No fim da semana passada, enquanto soldados e policiais abriam fogo contra partidários do presidente deposto Mohammed Mursi no Cairo, em um ataque que levou à morte de pelo menos quatro pessoas, um canal de TV estatal exibia uma entrevista com um policial assegurando o público que seu departamento estava trabalhando incessantemente para garantir a segurança dos cidadãos. Em outra emissora estatal, um programa religioso aconselhava os telespectadores a respeitar os idosos.
Desde que tirou Mursi do poder, a liderança militar – que havia prometido não excluir nenhum lado político de participar do futuro do Egito – vem se esforçando para controlar a narrativa. Para tanto, pressiona os veículos de mídia.
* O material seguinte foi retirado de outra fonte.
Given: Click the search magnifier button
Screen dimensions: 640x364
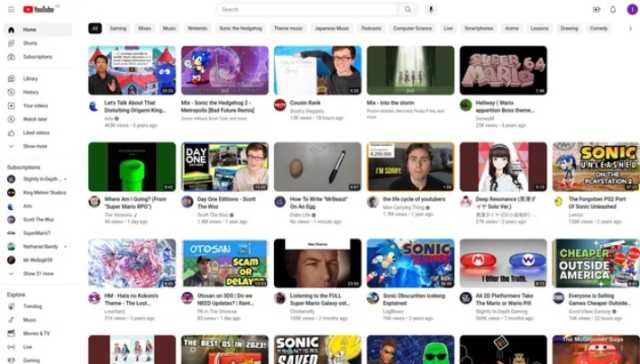Looking at the screenshot, I should 408,9.
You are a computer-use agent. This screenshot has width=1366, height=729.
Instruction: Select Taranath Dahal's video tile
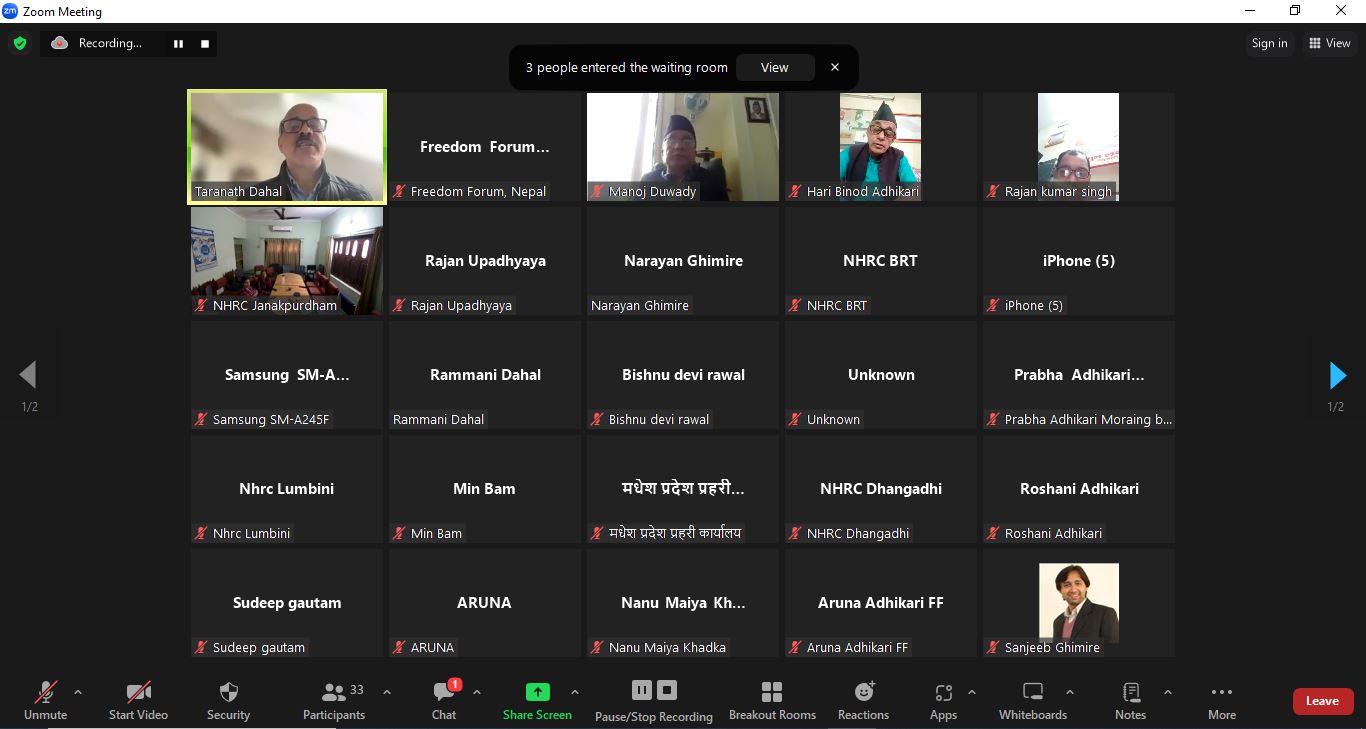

Alguns canais de TV foram fechados, tiveram equipamentos confiscados e jornalistas detidos. Foi o caso da al-Jazira local e de uma emissora dirigida pela Irmandade Muçulmana, grupo do qual Mursi faz parte.
Tom patriótico
Nos canais estatais, o tom do discurso mudou, aparentemente para refletir os interesses do novo poder. A mudança já pôde ser sentida na quarta-feira [3/7], dia em que Mursi foi deposto. Há dias, milhões de pessoas iam às ruas para pedir a saída do presidente, acusado de não resolver os problemas econômicos do país e de tentar “islamizar” a sociedade.
Enquanto o ministro da Defesa se preparava para ir à TV anunciar o fim do governo de Mursi, a televisão estatal já preparava o público para o que viria: não havia, no noticiário, menção ao nome do presidente ou à Irmandade Muçulmana, que passou a ser chamada de “aquele grupo”. Um âncora entrevistou um general aposentado, que falou sobre o importante papel dos militares no país. Foram cantados hinos patrióticos, e exibidas imagens de caças cruzando o céu.
Mal havia terminado o discurso do ministro na TV quando homens, armados e à paisana, invadiram um escritório da afiliada da al-Jazira, pediram a identificação dos jornalistas presentes e confiscaram celulares, computadores e iPads – ou seja, qualquer aparelho que pudesse ser usado para comunicação. Os funcionários foram levados em carros de polícia. Outras emissoras foram fechadas ao mesmo tempo, em uma ação coordenada.
Quando a TV egípcia parou de transmitir os protestos dos muçulmanos pró-Mursi, eles acabaram recorrendo à internet, com transmissões online ao vivo. A maior parte dos jornalistas detidos já foi solta. Mas a demonstração de repressão no momento de transição de governo pareceu contrariar o discurso do militares de que não tinham a intenção de se envolver na questão política.
Câmera confiscada
A mídia estrangeira também foi acusada, pelos militares, de disseminar desinformação. Pelo menos em um caso, houve interferência na cobertura: durante uma entrada ao vivo, um correspondente da CNN foi interrompido por soldados quando tentava reportar sobre confrontos no centro do Cairo. A câmera da emissora de notícias americana foi brevemente confiscada.
Depois que a BBC e outras organizações internacionais noticiaram que manifestantes pró-Mursi haviam sido mortos por soldados do lado de fora de um clube militar, um membro do Exército, não identificado, afirmou ao jornal estatal Al Ahram que “veículos de mídia estrangeiros” estavam incitando conflitos entre a população e os militares.
Uma repórter de um jornal privado egípcio, que deu entrevista ao New York Times mas pediu para não ser identificada, afirmou que seu editor deu ordem explícita para que a equipe não reportasse sobre manifestações pró-Mursi e indicasse, nos textos, que os responsáveis por atos de violência eram sempre os muçulmanos. Segundo o Times, uma análise do site do jornal em questão, no fim de semana, parecia confirmar a história.